Now the stock market has its reasons to panic, but for a developer this is a clear buy signal. It's also a puzzle. What could we give Apple that would allow them to sell their hardware in new ways? We are doing software for their platform that gives it new uses as a Web server. Any week we should have the beta of the Mac OS X version. Is this a good time to announce a new use for their platform? That would be the lemonade approach.

In early 1996 I wrote a piece for Upside where I pretended I was the CEO of Apple (this was before Jobs came back) and outlined my plan. There are some elements of my plan that Jobs et al have been executing fantastically.They didn't buy a song, but they did produce the machine I described, it's the iMac. They nuked CyberDog and OpenDoc as I would have, and cleared up the positioning, they make computers now, not system software, or anything else.

Apple's developer story is "Microsoft, Adobe, Macromedia." Little air cover for others. And most important, in light of the stock collapse, they didn't smooth out the distribution problems, and they're tough, when you hit a bump, it shows up in the profits, quickly.

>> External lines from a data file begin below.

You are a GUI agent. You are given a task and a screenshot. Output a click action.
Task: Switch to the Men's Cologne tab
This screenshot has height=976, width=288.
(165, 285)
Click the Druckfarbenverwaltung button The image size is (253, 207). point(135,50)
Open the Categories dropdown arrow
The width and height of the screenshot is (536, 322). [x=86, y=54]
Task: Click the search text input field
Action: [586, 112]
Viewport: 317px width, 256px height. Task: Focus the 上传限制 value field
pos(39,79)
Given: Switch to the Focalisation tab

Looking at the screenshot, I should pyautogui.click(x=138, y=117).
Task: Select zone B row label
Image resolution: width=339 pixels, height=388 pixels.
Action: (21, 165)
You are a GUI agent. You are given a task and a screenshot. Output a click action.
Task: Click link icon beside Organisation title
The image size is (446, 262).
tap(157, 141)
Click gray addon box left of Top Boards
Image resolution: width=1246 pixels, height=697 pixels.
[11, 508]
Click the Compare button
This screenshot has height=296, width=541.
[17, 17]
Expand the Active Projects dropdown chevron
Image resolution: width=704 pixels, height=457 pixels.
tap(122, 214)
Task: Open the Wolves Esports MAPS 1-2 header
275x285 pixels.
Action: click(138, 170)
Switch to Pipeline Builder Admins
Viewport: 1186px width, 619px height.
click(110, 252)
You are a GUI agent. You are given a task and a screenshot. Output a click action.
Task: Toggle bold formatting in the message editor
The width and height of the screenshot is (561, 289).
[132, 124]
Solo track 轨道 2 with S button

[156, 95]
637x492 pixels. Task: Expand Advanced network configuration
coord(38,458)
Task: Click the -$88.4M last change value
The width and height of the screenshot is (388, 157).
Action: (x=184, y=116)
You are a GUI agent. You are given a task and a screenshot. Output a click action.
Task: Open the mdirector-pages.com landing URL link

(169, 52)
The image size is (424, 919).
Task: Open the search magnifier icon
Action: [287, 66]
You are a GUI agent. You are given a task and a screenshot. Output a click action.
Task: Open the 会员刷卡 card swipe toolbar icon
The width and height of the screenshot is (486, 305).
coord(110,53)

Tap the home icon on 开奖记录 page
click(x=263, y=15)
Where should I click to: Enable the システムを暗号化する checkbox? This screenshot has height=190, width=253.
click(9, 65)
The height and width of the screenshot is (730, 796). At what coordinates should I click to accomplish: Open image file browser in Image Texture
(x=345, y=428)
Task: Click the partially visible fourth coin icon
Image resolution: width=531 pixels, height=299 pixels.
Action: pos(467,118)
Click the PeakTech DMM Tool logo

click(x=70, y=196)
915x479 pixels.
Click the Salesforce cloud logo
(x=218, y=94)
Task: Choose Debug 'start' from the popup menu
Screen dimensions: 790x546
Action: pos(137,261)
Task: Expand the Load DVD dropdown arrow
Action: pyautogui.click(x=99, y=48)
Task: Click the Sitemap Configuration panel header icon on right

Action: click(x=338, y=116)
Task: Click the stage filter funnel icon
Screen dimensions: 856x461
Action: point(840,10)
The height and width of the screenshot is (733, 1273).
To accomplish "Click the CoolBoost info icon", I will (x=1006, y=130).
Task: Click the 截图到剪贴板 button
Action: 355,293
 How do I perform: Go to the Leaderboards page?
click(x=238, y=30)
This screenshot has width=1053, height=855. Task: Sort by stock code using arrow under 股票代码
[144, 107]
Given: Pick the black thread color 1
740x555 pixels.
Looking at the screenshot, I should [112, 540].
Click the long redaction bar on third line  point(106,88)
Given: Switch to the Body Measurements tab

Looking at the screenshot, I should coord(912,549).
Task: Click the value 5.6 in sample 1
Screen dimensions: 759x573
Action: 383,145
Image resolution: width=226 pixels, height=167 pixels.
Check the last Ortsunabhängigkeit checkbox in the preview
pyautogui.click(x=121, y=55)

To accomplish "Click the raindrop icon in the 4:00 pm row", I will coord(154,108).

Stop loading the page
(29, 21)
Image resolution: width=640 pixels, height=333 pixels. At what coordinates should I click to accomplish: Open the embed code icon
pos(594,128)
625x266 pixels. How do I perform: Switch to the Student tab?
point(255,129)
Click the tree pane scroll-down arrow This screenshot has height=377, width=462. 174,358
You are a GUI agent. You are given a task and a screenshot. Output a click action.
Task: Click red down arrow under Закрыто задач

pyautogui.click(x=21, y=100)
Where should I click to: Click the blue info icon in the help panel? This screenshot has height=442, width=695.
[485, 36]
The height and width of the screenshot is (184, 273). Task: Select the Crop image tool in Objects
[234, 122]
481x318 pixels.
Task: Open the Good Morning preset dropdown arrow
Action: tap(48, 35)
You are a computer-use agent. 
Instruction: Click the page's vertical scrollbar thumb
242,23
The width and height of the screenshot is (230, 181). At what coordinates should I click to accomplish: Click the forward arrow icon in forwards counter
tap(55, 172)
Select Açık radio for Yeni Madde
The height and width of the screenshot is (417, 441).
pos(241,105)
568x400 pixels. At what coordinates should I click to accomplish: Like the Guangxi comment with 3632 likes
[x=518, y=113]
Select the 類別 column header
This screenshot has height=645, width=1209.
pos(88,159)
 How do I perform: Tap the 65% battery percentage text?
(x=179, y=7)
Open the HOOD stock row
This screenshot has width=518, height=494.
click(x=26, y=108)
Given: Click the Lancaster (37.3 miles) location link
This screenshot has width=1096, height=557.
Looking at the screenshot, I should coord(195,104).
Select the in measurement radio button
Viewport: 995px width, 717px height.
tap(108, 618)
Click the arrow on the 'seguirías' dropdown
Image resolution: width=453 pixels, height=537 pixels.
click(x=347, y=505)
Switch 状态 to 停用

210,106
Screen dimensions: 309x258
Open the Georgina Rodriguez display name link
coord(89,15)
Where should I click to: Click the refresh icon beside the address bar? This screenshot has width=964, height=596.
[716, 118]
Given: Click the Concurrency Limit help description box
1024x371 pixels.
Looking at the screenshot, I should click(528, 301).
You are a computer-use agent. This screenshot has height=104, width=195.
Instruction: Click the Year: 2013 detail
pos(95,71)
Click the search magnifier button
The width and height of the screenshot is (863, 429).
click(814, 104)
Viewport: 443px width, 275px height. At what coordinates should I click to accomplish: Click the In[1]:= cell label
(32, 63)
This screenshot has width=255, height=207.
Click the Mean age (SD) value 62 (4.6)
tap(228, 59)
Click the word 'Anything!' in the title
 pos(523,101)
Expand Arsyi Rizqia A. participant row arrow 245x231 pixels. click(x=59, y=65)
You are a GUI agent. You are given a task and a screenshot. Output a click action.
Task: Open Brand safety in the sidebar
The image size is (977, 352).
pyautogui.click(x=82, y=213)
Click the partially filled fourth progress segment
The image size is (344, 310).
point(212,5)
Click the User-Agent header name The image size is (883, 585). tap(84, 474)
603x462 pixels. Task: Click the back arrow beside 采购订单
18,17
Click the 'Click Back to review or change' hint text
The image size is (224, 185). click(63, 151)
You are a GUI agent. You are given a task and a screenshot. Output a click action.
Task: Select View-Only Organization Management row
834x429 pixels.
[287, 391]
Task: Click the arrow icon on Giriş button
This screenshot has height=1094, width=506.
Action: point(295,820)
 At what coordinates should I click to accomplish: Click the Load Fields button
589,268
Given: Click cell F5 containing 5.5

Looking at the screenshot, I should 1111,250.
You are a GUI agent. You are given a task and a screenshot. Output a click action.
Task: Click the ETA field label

I think the market doesn't understand this. Apple just hit a glitch. It'll be easy to get back on track. If I played the stock market (I don't) I would buy AAPL now. If I were a developer (I am) I'd probe Apple to see if there's some new opportunity to invest in each other, based on support for each others' products. I've said it many times, my relationship with Apple only works when I'm selling their hardware and they're selling my software.

Another question. There are always outages, and doesn't hurt to ask why. Is there an independent developer mail list for the Macintosh? There used to be a few. Are they still there? Or should we start a new one at eGroups? I'd be willing to invest a few cycles in such a list.